── DATA FOR REVIEW

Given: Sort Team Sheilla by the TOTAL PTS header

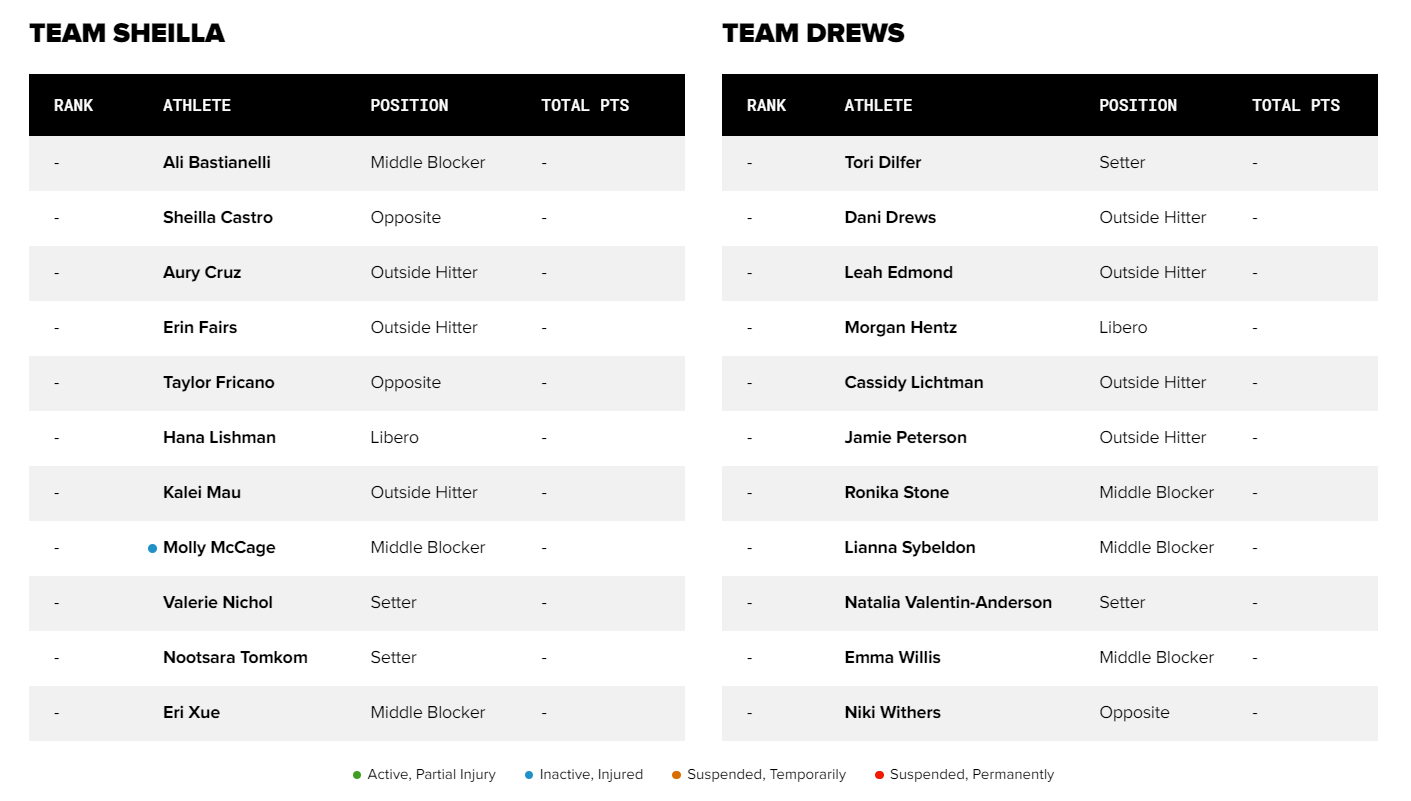Looking at the screenshot, I should click(x=585, y=105).
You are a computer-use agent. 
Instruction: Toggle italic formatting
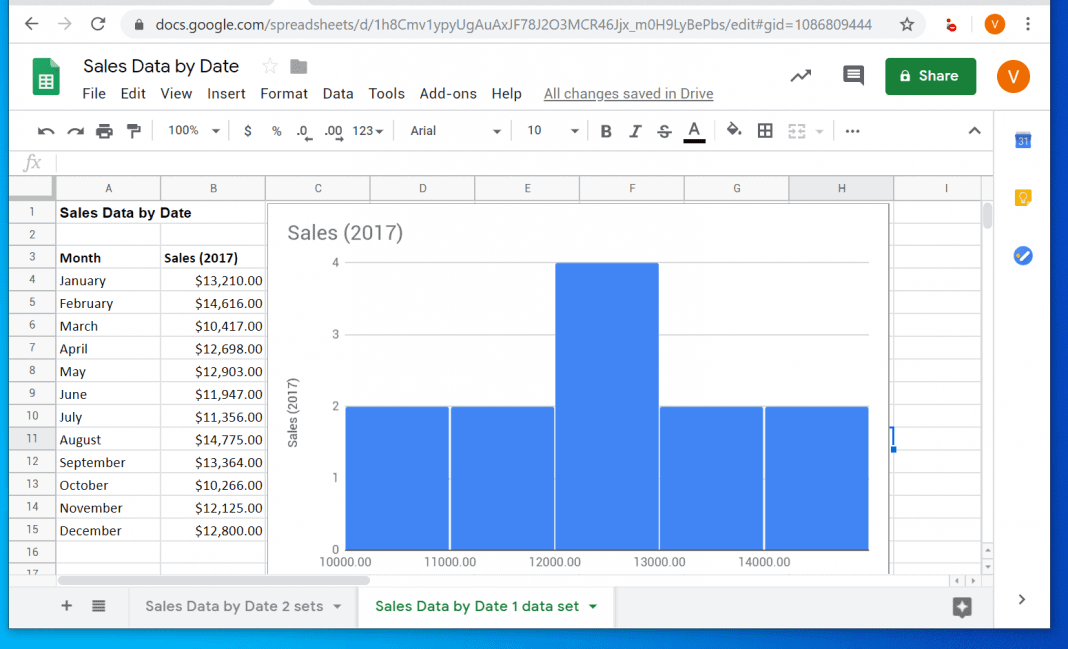click(637, 130)
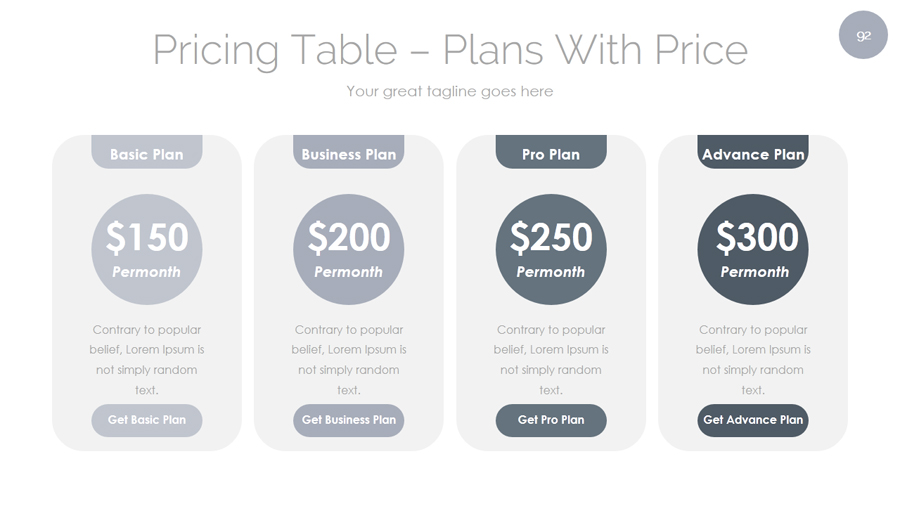
Task: Select the Business Plan header tab
Action: [349, 153]
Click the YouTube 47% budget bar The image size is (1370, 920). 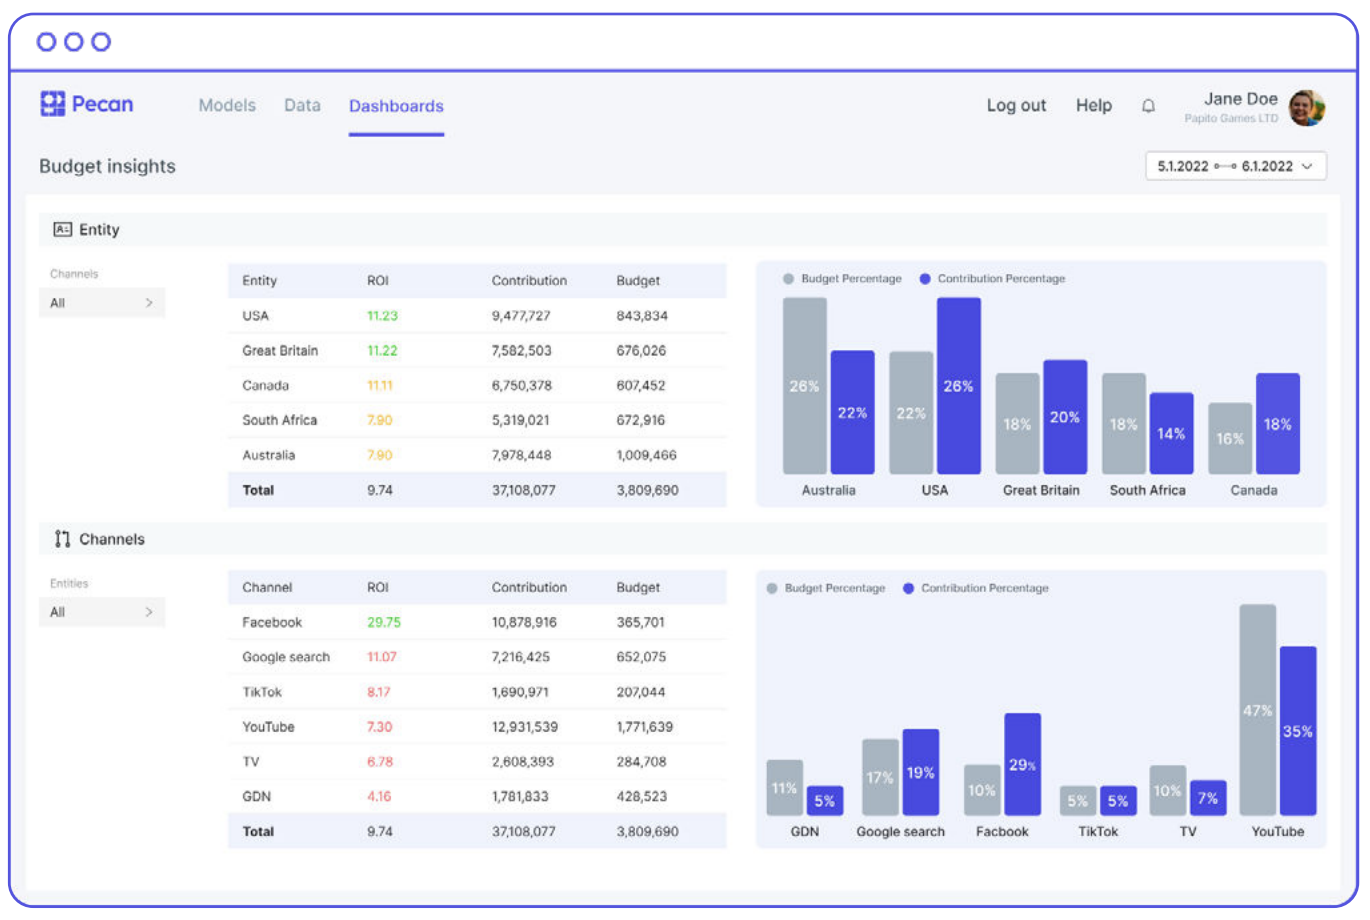tap(1257, 710)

────

PROBLEM DETAILS = Please repeat exactly the data above from its first line to the line that contains "You are a computer-use agent.", inclusive, and leave every picture out.

WRITTEN SOLUTION =
Given: Sort Team Sheilla by the TOTAL PTS header

Looking at the screenshot, I should click(x=585, y=105).
You are a computer-use agent. 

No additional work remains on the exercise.